Предвидение и проникновение в суть [вещей], о которых говорилось, означают доскональное знание природных свойств всей тьмы вещей и полное постижение всех основ. Быть в состоянии познать одну.[сторону] вещи, но не быть в состоянии освоить другую, знать левое, но не видеть правое — это значит быть однобоким и несовершенным, неумным и бесталанным. Таким не может быть [человек], называемый совершенномудрым. Если же считать [такого человека] совершенномудрым, значит, нужно признать, что совершенномудрый человек не является человеком необыкновенным. Тогда и люди, подобные Чжань Хэ, сойдут за совершенномудрых, и такие, как Конфуций, будут считаться совершенномудрыми. В таком случае совершенномудрые не будут отличаться от мудрецов, а мудрецы подойдут под одну стать с совершенномудрыми.

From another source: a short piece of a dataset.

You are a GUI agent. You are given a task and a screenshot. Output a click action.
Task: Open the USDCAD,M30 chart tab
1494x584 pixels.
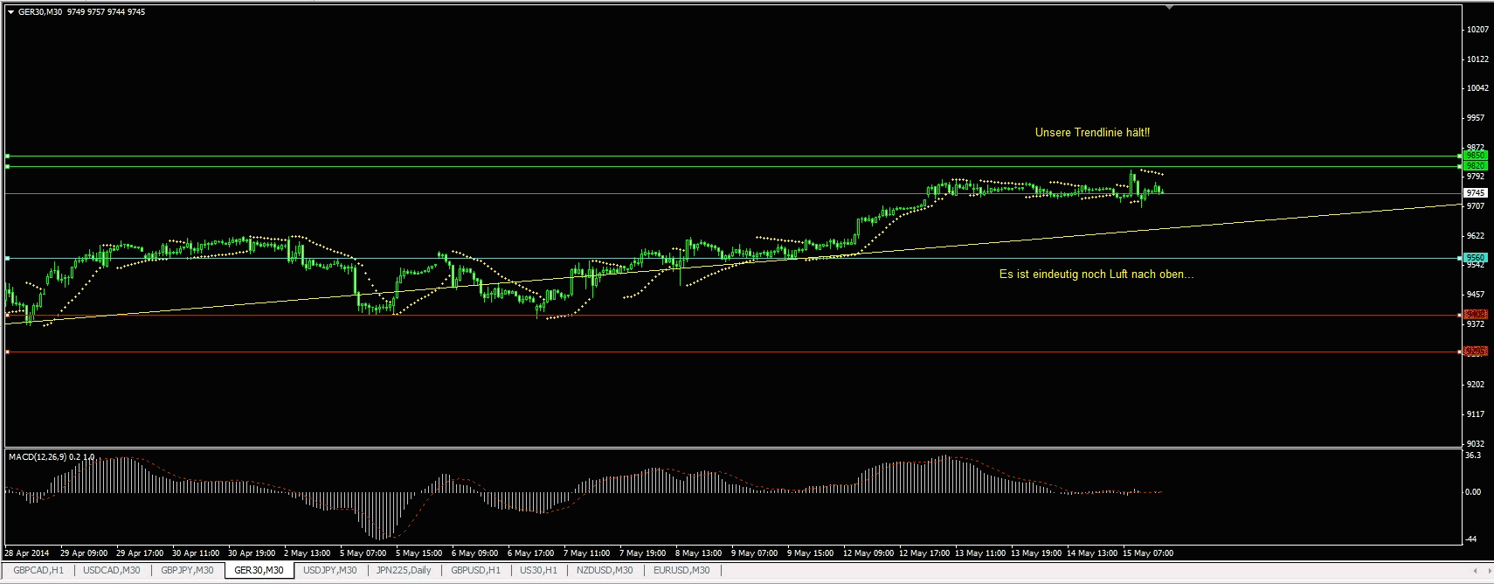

Если и мудрецы и совершенномудрые [в равной мере] обладают талантами, то почему тогда считают совершенномудрых более выдающимися, чем мудрецов? Если и те и другие владеют известной сноровкой и используют определенные навыки [предсказаний], то чем тогда мудрецы хуже совершенномудрых?
На самом деле ни мудрецы, ни совершенномудрые люди не обладают врожденным знанием. Только благодаря свидетельству своих ушей и глаз они в состоянии определить сущность [вещей]. Они сначала доверяются своим глазам и ушам, а затем уже вещи, которые [легко] могут быть познаны, быстро постигаются с помощью размышления. Когда встречаются [трудно] познаваемые вещи, требуется предварительно спросить о них, и только тогда они могут быть постигнуты.
Если события в Поднебесной и вещи мира можно постичь путем размышления, то раскрыть их сущность может и невежда. Если же [одним лишь только] размышлением понять их нельзя, тогда [подобным образом] постичь их будет не под силу даже величайшему из совершенномудрых.
Конфуций сказал:
«Я проводил дни целые без пищи и ночи напролет без сна. Все размышлял. Но бесполезно! Лучше [было бы] учиться[1072]».
Среди вещей Поднебесной бывают такие, которые [никто] не может познать, подобно тем веревочным узлам, которые [никто] не может распутать. Говорят, что [если] овладеть умением распутывать узлы, то не будет узлов, которые нельзя распутать. [Но когда] попадаются узлы, которые распутать не могут, то говорят, что их невозможно распутать вообще. [Здесь] не о том речь, что вообще невозможно распутать [эти узлы], а о том, что применяемые методы их распутывания оказываются несостоятельными.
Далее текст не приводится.